ST: Al, I thought we'd go off open-endedly, as they used to say in the old days, with Allen Ginsberg, anything of his choice (and to remind the audience, tomorrow-night at Center East, both will be there, the poet and the composer, Allen Ginsberg, Philip Glass, at Center East, 7701 Lincoln in Skokie, eight o'clock, for the benefit of the Buddhist..
AG: Center, Meditation School,  
ST: Jewel Heart

 - Allen, the dice is yours.

AG: Well, I've got something I want to talk about of general importance. You know, we call the opera, "Hydrogen Jukebox", but the original conception was "The Fall of America". But then. some of the financial sponsors got a little worried about getting grants from the National Endowment for the Arts, so downer was the title (or they might think of it as a downer). So they actually asked us to change it.

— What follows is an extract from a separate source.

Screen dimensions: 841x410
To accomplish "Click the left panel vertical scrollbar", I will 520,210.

And I was willing because I like the sparky "Hydrogen Jukebox" more, but I was also interested in having, preserved-in-amber, a little sample of the fall-out effect on general cultural attitudes and possibilities of the Helms - (Senator Helms) and the neo-Conservative and religious right, and fundamentalist, attack on American culture. 

And so I was recently considering the problem and the number of issues that have come up and a list of all of the attempts to stifle communication in America that I could think of that  have come to my awareness. 

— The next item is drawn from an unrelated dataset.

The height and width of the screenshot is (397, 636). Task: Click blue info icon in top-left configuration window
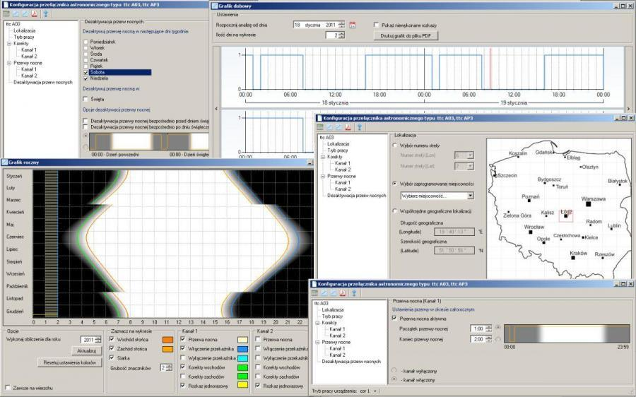[46, 13]
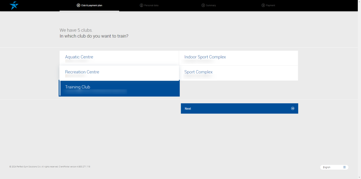Click the Payment dollar icon
Screen dimensions: 361x179
tap(263, 5)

First of all, there's heightened censorship of high-school and college student publications (within schools, like, more censorship than there was since the 'Sixties and 'Seventies). There's the FCC ban on "indecent language", twenty-four-hours-a-day. No regulations, with its chilling effects (which have actually put all of my poetry off the air, major poems that are in the Norton anthology). There's a National Endowment for the Arts anti-obscenity policy and its chilling effects. They're now sending out unobscenity loyalty oaths for grantees and applicants. There have been library-book bannings in high schools and public libraries, textbook censorship cases, as in Texas (you know, the fundamentalists wanting to write Creationism into..)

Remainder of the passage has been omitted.